— Excerpt —

◆ ◆ ◆

I realize that I’ve spoken about inhabiting Shenzhen without actually taking about where I live. I’m not sure if this evasion was deliberate or simply the result of habits—research is other than my quotidian reality, even if I write myself into the story. This doesn’t mean that I haven’t taken pictures of Tianmian, the village/development where I live, but have thought about the actual story being elsewhere, in the anywhere but here mode of ethnographic inquiry, which, I’ve come to suspect, is tied up in the throes of middle class American angst about standing still when I should be moving on (to something better, of course). Certainly that impulse, even more than an affinity for things Asian, propelled me out of high school and into China studies.

Today’s project then is to sit and think about Tianmian.

An urban village, Tianmian is located next to Shenzhen’s Central Park, west of the Shanghai Hotel. Throughout the 80’s and most of the 90’s, the Shanghai Hotel marked the western edge of “downtown”. The Luohu Train Station, a main crossing point into Hong Kong, marked downtown’s eastern border. However, since the mid-90’s, development has moved west and with it the city’s center, or perhaps it’s more accurate to say that the edges between downtown and the rest of the municipality have blurred. Once considered part of the “suburbs”, Tianmian is now prime real estate, being located just west of the new City Hall Building (the old building was located east of the Shanghai Hotel) and a ten-minute cab ride from Huanggang, a recently opened crossing point into Hong Kong.

◆ ◆ ◆

— Exercise objective —
Can you copy out, word for word, the stretch of the Tianmian passage from "Today’s project then" through "into Hong Kong."?

— Recorded information —

◆ ◆ ◆

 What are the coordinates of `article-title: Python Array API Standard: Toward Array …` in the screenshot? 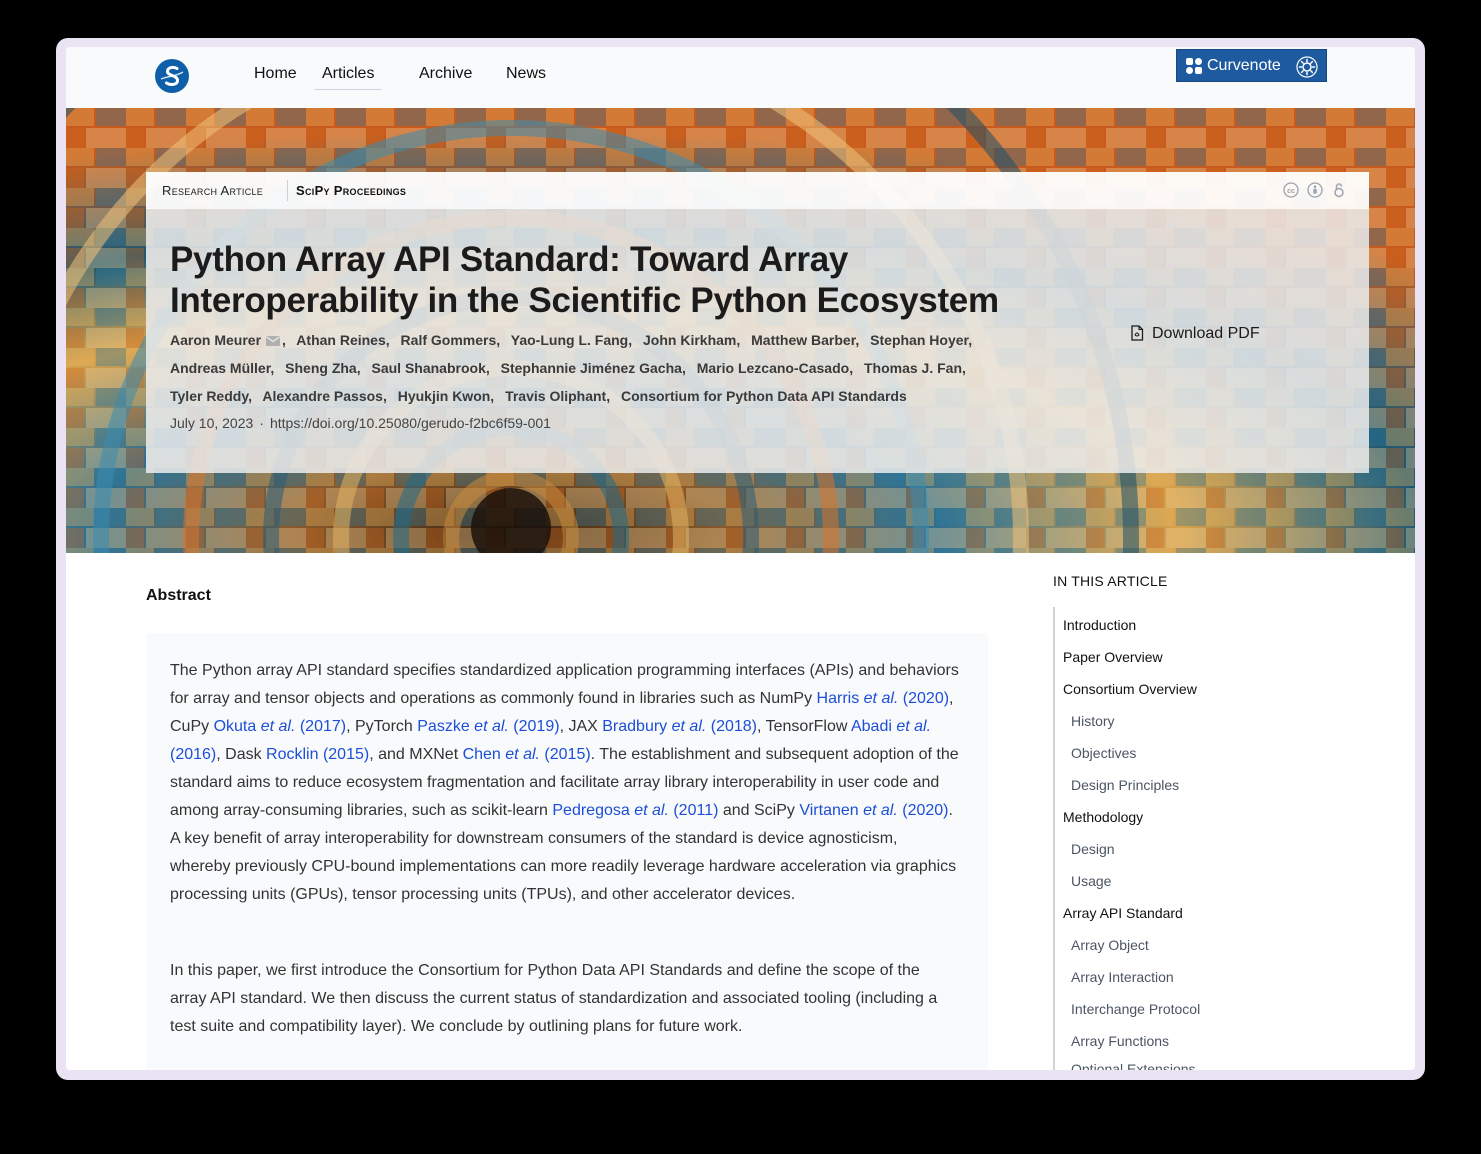 It's located at (584, 280).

◆ ◆ ◆

— Output below —
Today’s project then is to sit and think about Tianmian.

An urban village, Tianmian is located next to Shenzhen’s Central Park, west of the Shanghai Hotel. Throughout the 80’s and most of the 90’s, the Shanghai Hotel marked the western edge of “downtown”. The Luohu Train Station, a main crossing point into Hong Kong, marked downtown’s eastern border. However, since the mid-90’s, development has moved west and with it the city’s center, or perhaps it’s more accurate to say that the edges between downtown and the rest of the municipality have blurred. Once considered part of the “suburbs”, Tianmian is now prime real estate, being located just west of the new City Hall Building (the old building was located east of the Shanghai Hotel) and a ten-minute cab ride from Huanggang, a recently opened crossing point into Hong Kong.